**Exercise requirements**
Two lines in the data below mark the range: the one with "Instruction: Open Seller's other items link" and the one with "You are a computer-use agent. This". Return both, along with every line between them, exactly.

**Material shown**
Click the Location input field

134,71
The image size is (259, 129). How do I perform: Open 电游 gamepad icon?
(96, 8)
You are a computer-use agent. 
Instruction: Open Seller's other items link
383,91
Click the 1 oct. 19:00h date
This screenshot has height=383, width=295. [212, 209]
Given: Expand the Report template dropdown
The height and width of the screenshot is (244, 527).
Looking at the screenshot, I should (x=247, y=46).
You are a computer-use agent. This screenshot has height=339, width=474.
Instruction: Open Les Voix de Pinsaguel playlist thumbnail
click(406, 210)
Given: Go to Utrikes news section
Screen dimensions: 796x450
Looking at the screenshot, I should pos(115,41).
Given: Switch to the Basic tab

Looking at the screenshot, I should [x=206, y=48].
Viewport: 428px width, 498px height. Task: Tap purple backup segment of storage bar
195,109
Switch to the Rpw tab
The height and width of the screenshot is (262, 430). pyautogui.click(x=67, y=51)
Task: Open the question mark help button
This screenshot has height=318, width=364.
==
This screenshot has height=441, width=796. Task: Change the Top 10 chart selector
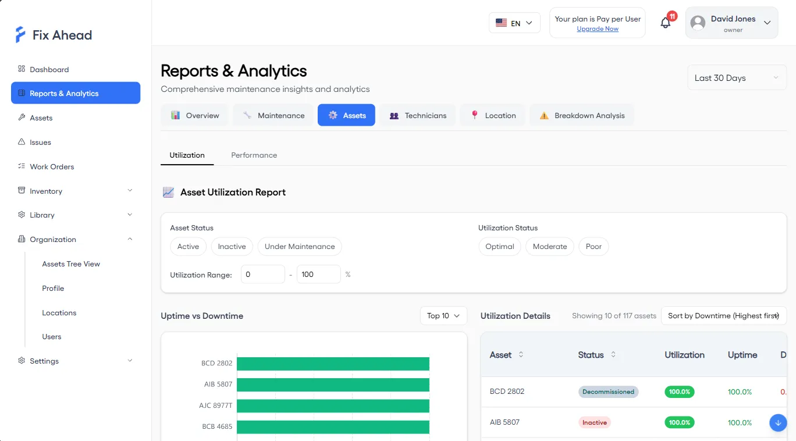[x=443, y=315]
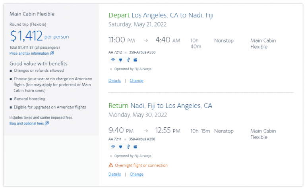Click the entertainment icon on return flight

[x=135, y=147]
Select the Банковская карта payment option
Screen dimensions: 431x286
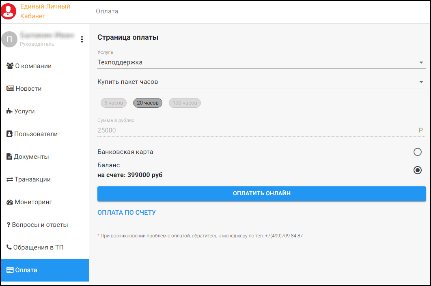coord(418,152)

**Solution for this problem**
Instruction: Open Seller's other items link
383,91
Click the 1 oct. 19:00h date
This screenshot has height=383, width=295. [212, 209]
Given: Expand the Report template dropdown
The height and width of the screenshot is (244, 527).
Looking at the screenshot, I should (x=247, y=46).
You are a computer-use agent. This screenshot has height=339, width=474.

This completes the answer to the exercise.